Após a abolição da velha lei Glass-Steagal, em 1999, os bancos comerciais, como o Bank of America, foram autorizados a comprar bancos de investimento, como Merrill e Lehman. Durante os últimos anos, os bancos comerciais repassavam seus créditos (imobiliários e outros) aos bancos de investimento, que se aproveitavam das taxas de juros baixíssimas mantidas após o 11 de setembro de 2001 e do laxismo da regulamentação, para emprestar bilhões de dólares e reestruturar esses créditos na forma de títulos complexos, revendendo-os a investidores (hedge funds e outros) com ágio. Com a brutal queda dos preços do mercado imobiliário, e recentemente de quase todos os instrumentos de crédito, os valores dos ativos desses bancos despencaram, e deu no que deu. Apesar do grande prestígio e excelente reputação no mercado, Morgan Stanley e Goldman Sachs, os dois últimos sobreviventes, têm agora praticamente duas opções: serem vendidos para um banco comercial altamente capitalizado, no modelo da compra do Merrill Lynch pelo Bank of America, voltando à era pré-1929 e ao velho sistema de receber depósitos e emprestar dinheiro (esta parece ser a solução que Morgan Stanley vai procurar) ou abandonar algumas de suas atividades, como a corretagem de títulos, se assemelhando mais aos hedge funds ou aos private equity funds.

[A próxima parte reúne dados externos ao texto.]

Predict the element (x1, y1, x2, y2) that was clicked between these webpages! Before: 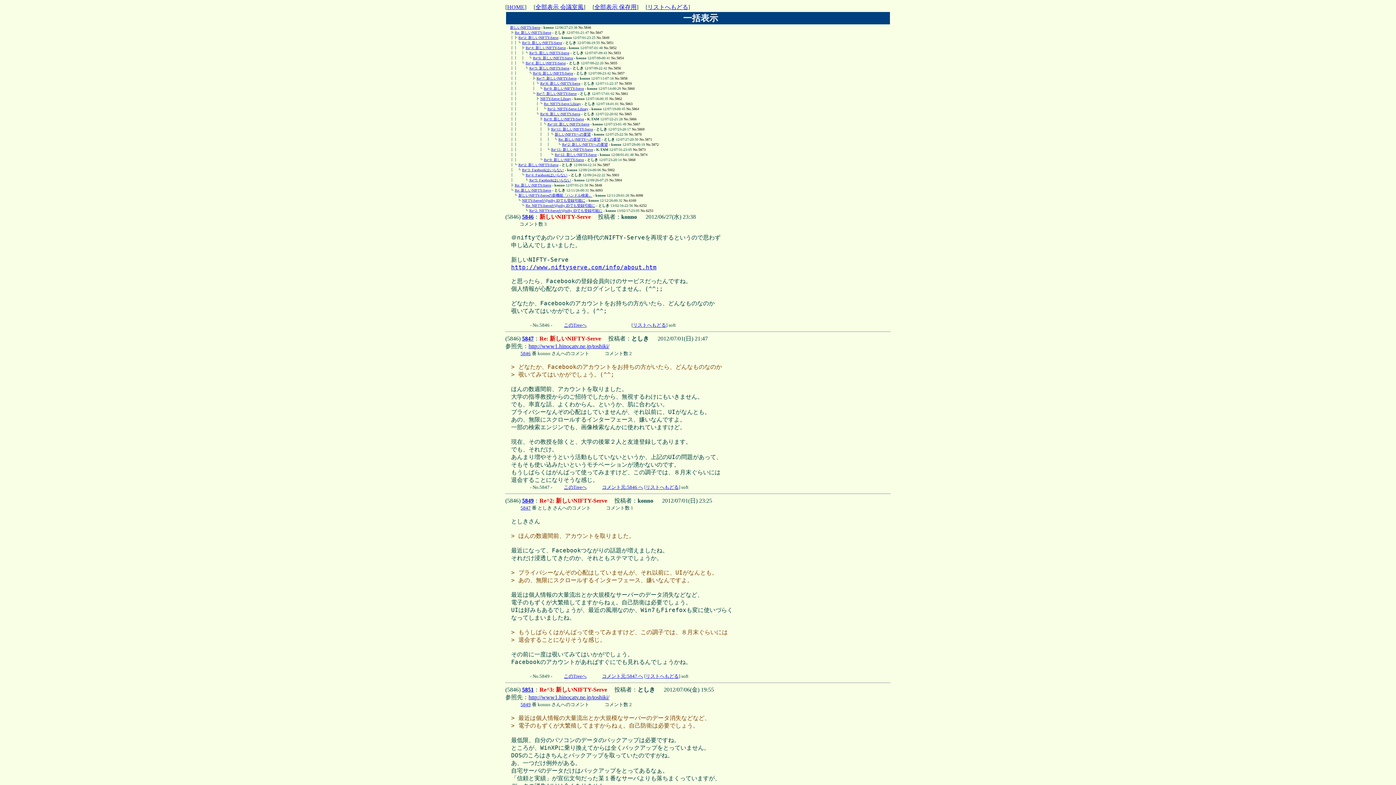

Este último modelo poderia ser o futuro do Goldman Sachs.

Quem conhece um pouco Wall Street e tem boa memória, sabe que da mesma maneira que as quedas costumam ser brutais e cataclísmicas, os bons momentos também sempre vêm com seus excessos, e muitas vezes, de um dia para o outro. Não há dúvidas de que, mais cedo ou mais tarde, os engenheiros da finança estarão de volta, em outras formas e com outros nomes. Mesmo assim, não deixa de ser triste ver instituições tão antigas e tradicionais desaparecerem desta maneira, e, em muitos casos, ao custo dos contribuintes americanos.